Make your voice heard!
Let’s take a look at where the American flag has not been allowed to be displayed freely:
A Tennessee school district has banned students from bringing American flags to campus because it doesn’t want to take a chance on students bringing any flags that could be seen as offensive by others.
If students violate the flag ban, they’ll be kicked out of school, students told WHBQ-TV.
The Dickson County School District’s decision came after a summer of heated debate over the Confederate flag and its removal from the grounds of the South Carolina statehouse, after authorities say a white supremacist went on a shooting rampage at a historically black church in Charleston. The controversial banner was also removed from the Alabama state Capitol grounds.

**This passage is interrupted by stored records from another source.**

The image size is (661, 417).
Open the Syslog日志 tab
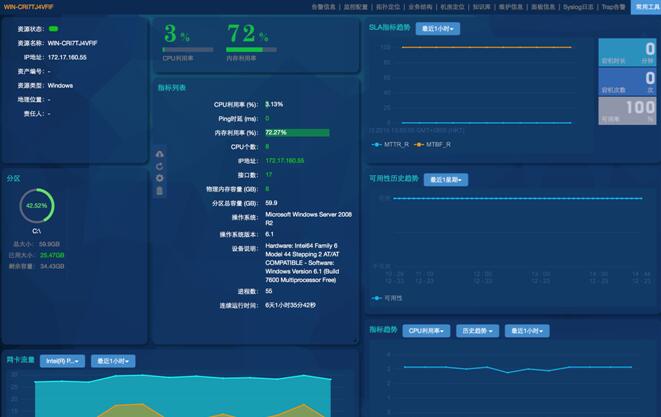574,6
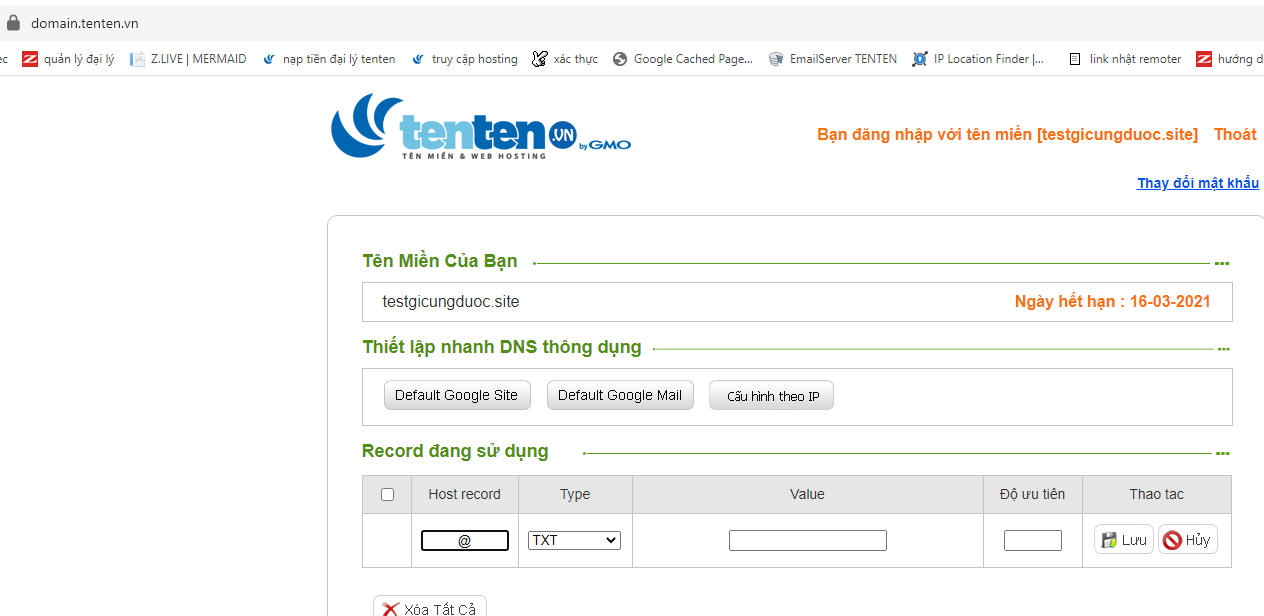This screenshot has width=1264, height=616.
Task: Apply Default Google Mail DNS preset
Action: point(619,395)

The American flag just outside the entrance to the district’s schools will stay, but students who wish to express themselves more personally won’t be able to.
Read more: The Blaze
These students are not even allowed to have the American flag on their clothing:
Today, the Ninth Circuit affirmed a decision by a lower federal court in San Francisco that upheld a school district’s ban on the wearing of American flag shirts on a California high school campus in 2010 during Cinco de Mayo (May 5th)—a Mexican holiday.
AFLC Co-Founder and Senior Counsel Robert Muise, who argued the case before the Ninth Circuit, commented:
“It is truly a sad day when government officials are permitted to ban the American flag on a public high school campus for any reason. Here, school officials feared that our clients would offend ‘Mexican’ students if they wore their flag shirts to school on Cinco de Mayo, so they ordered the students to either remove their shirts or leave school in direct violation of their First Amendment rights.”
On May 5, 2010, school officials from Live Oak High School in the Morgan Hill Unified School District, California, prevented five students from wearing American flag t-shirts because the officials did not want to offend “Mexican” students on “their day.” That day, some students at the school were celebrating the Mexican holiday known as Cinco de Mayo. School officials approved the Cinco de Mayo celebration, which was co-sponsored by M.E.Ch.A, a school-sanctioned student group. While school officials claimed that they were concerned about racial tension and potential threats of violence in light of an altercation that occurred between Mexican and American students on campus during a 2009 Cinco de Mayo celebration, the officials nonetheless approved the 2010 Mexican celebration, demonstrating that their fear of violence was nothing short of a pretext.